-- Material to process follows --

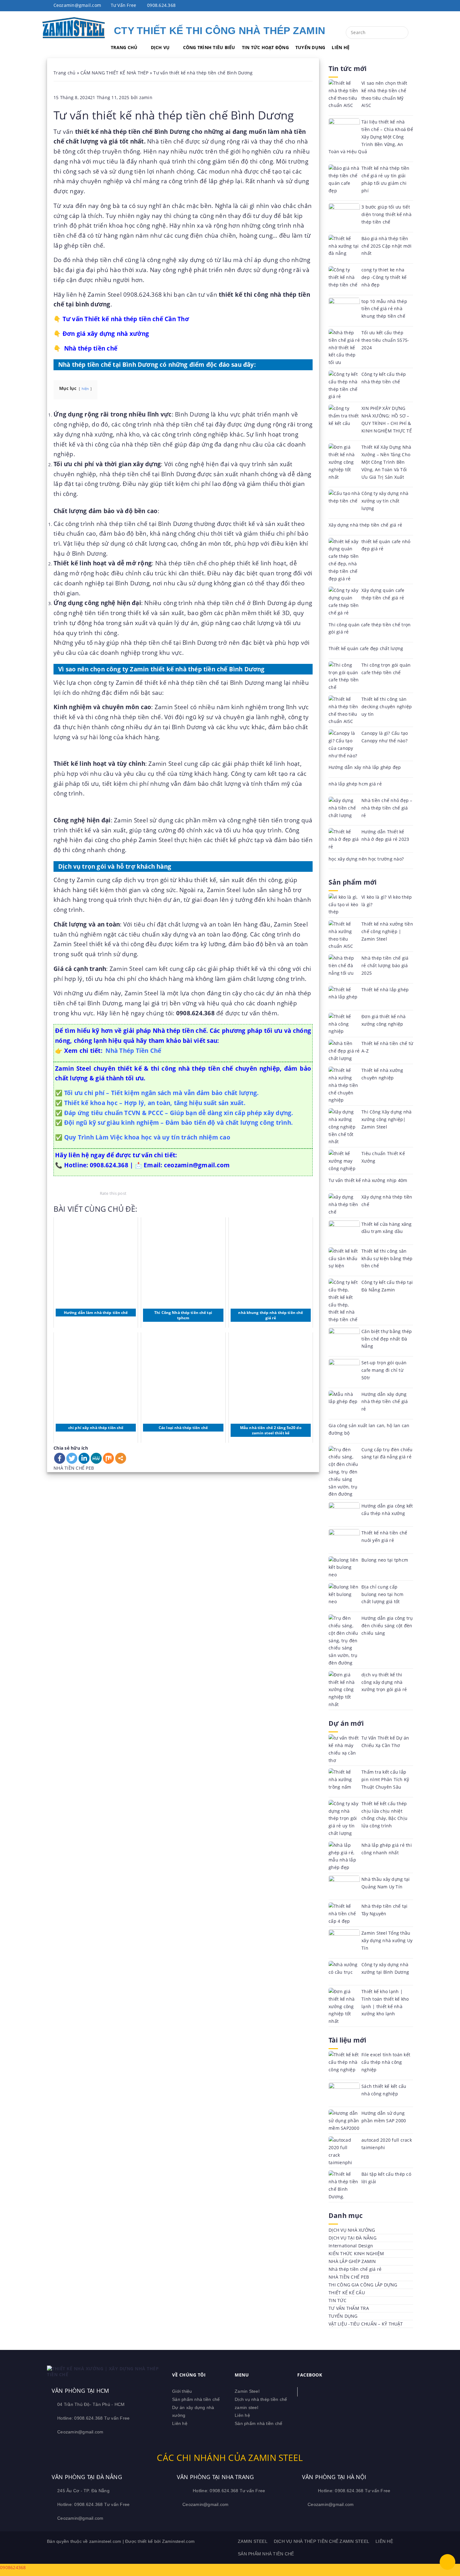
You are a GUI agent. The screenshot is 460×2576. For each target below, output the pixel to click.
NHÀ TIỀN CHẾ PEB (74, 1468)
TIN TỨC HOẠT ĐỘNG (265, 47)
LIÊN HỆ (341, 47)
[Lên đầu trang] (447, 2562)
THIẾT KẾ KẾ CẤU (347, 2293)
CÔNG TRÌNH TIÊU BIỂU (209, 47)
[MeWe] (96, 1458)
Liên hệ (179, 2423)
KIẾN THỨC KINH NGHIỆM (356, 2253)
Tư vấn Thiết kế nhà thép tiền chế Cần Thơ (126, 319)
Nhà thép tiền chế (90, 348)
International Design (351, 2246)
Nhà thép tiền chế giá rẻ (355, 2269)
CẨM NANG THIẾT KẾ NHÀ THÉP (114, 73)
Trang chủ (64, 73)
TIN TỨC (337, 2300)
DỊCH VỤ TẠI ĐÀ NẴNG (352, 2238)
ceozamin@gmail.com (197, 1165)
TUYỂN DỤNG (310, 47)
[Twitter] (71, 1458)
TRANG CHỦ (124, 47)
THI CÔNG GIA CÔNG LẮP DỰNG (363, 2285)
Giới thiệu (182, 2391)
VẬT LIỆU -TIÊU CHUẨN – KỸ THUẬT (366, 2324)
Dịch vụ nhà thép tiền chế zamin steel (321, 2541)
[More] (120, 1458)
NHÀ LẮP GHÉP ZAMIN (352, 2261)
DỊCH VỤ (160, 47)
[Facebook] (59, 1458)
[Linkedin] (84, 1458)
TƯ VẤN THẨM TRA (349, 2308)
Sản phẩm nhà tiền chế (196, 2399)
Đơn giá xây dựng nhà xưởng (106, 333)
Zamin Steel (247, 2391)
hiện (85, 388)
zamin (145, 97)
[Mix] (108, 1458)
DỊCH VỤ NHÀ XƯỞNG (352, 2230)
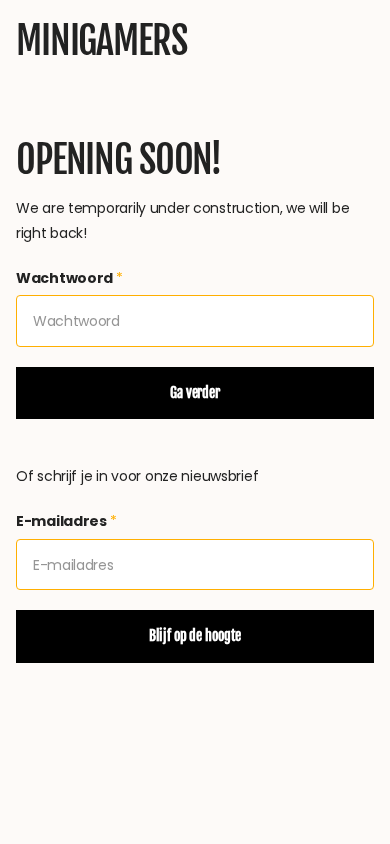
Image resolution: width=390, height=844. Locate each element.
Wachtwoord (69, 278)
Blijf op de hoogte (195, 635)
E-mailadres (66, 521)
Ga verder (195, 392)
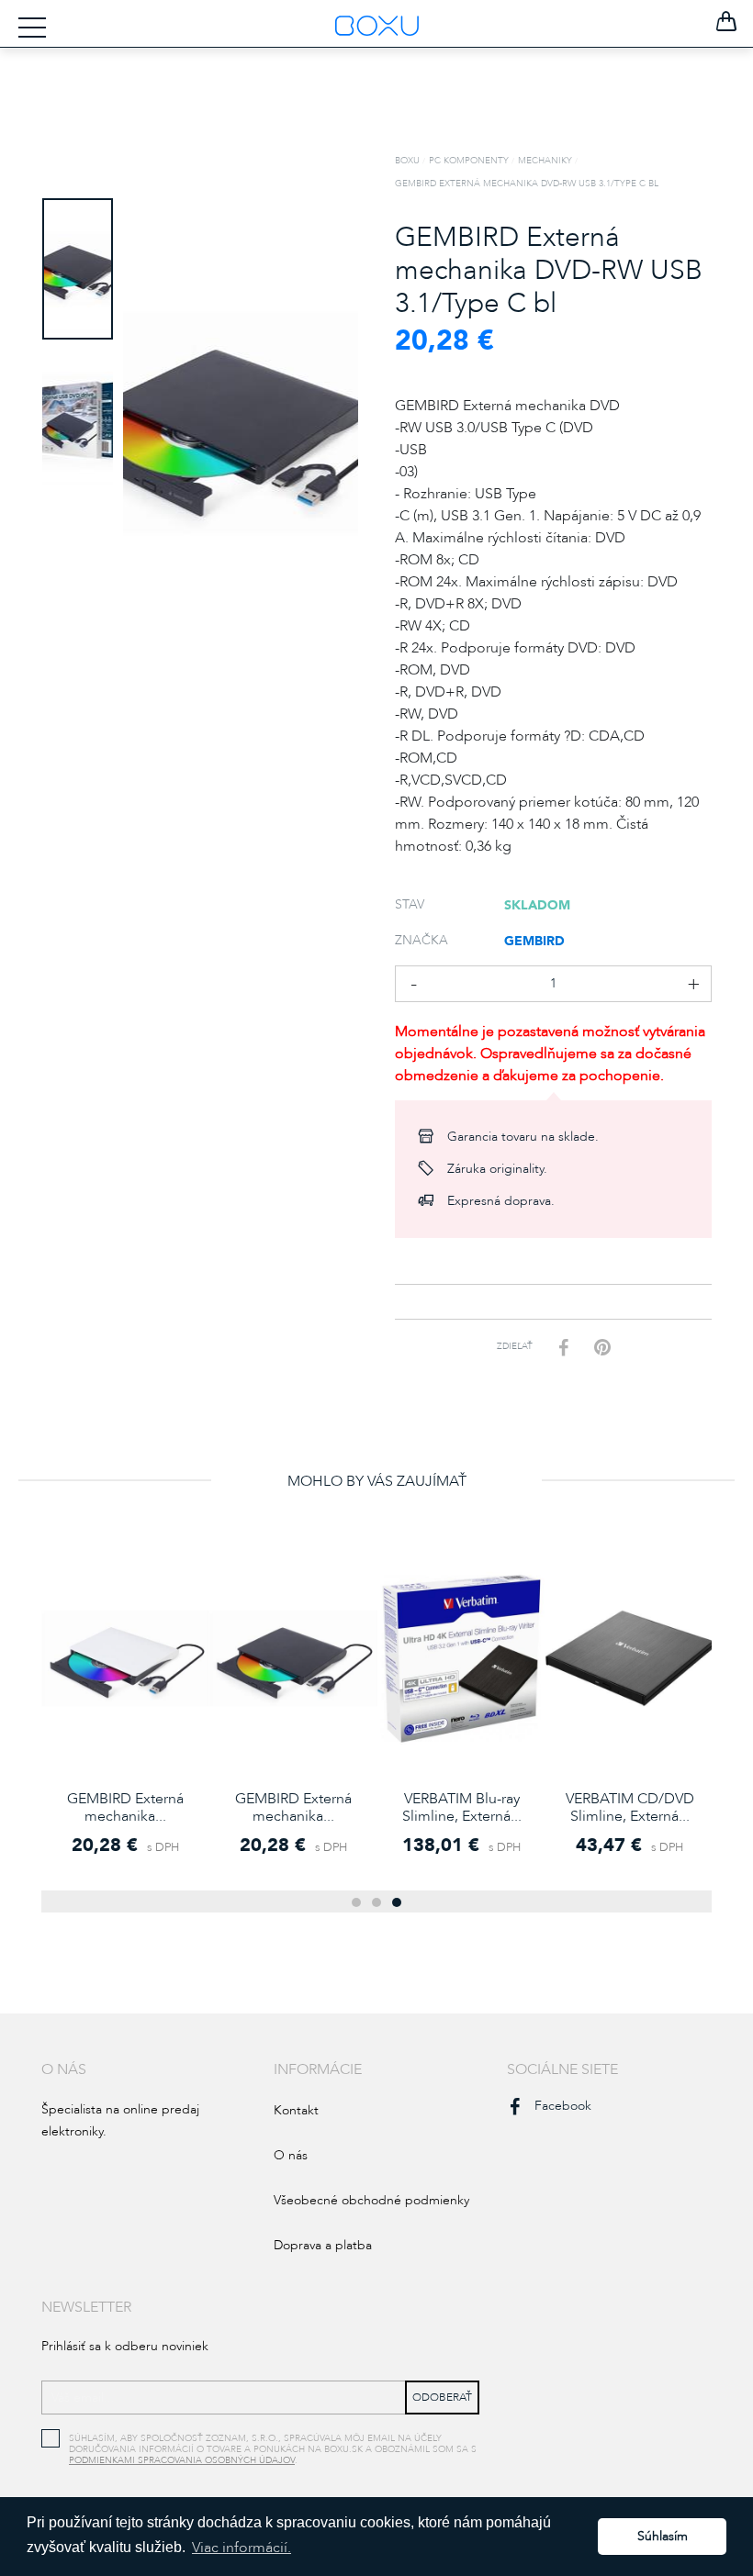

-- Material to process concluded --

# [Task details]
Omitting all images, retype each line of the records precisely.

# [Result of this exercise]
You are a GUI agent. The screenshot is 460×2576. For each target below, output the pixel to click.
NHÀ TIỀN CHẾ PEB (74, 1468)
TIN TỨC HOẠT ĐỘNG (265, 47)
LIÊN HỆ (341, 47)
[Lên đầu trang] (447, 2562)
THIẾT KẾ KẾ CẤU (347, 2293)
CÔNG TRÌNH TIÊU BIỂU (209, 47)
[MeWe] (96, 1458)
Liên hệ (179, 2423)
KIẾN THỨC KINH NGHIỆM (356, 2253)
Tư vấn Thiết kế nhà thép tiền chế Cần Thơ (126, 319)
Nhà thép tiền chế (90, 348)
International Design (351, 2246)
Nhà thép tiền chế giá rẻ (355, 2269)
CẨM NANG THIẾT KẾ NHÀ THÉP (114, 73)
Trang chủ (64, 73)
TIN TỨC (337, 2300)
DỊCH VỤ TẠI ĐÀ NẴNG (352, 2238)
ceozamin@gmail.com (197, 1165)
TUYỂN DỤNG (310, 47)
[Twitter] (71, 1458)
TRANG CHỦ (124, 47)
THI CÔNG GIA CÔNG LẮP DỰNG (363, 2285)
Giới thiệu (182, 2391)
VẬT LIỆU -TIÊU CHUẨN – KỸ THUẬT (366, 2324)
Dịch vụ nhà thép tiền chế zamin steel (321, 2541)
[More] (120, 1458)
NHÀ LẮP GHÉP ZAMIN (352, 2261)
DỊCH VỤ (160, 47)
[Facebook] (59, 1458)
[Linkedin] (84, 1458)
TƯ VẤN THẨM TRA (349, 2308)
Sản phẩm nhà tiền chế (196, 2399)
Đơn giá xây dựng nhà xưởng (106, 333)
Zamin Steel (247, 2391)
hiện (85, 388)
zamin (145, 97)
[Mix] (108, 1458)
DỊCH VỤ NHÀ XƯỞNG (352, 2230)
Image resolution: width=390, height=844. Locate each element.
Wachtwoord (69, 278)
Blijf op de hoogte (195, 635)
E-mailadres (66, 521)
Ga verder (195, 392)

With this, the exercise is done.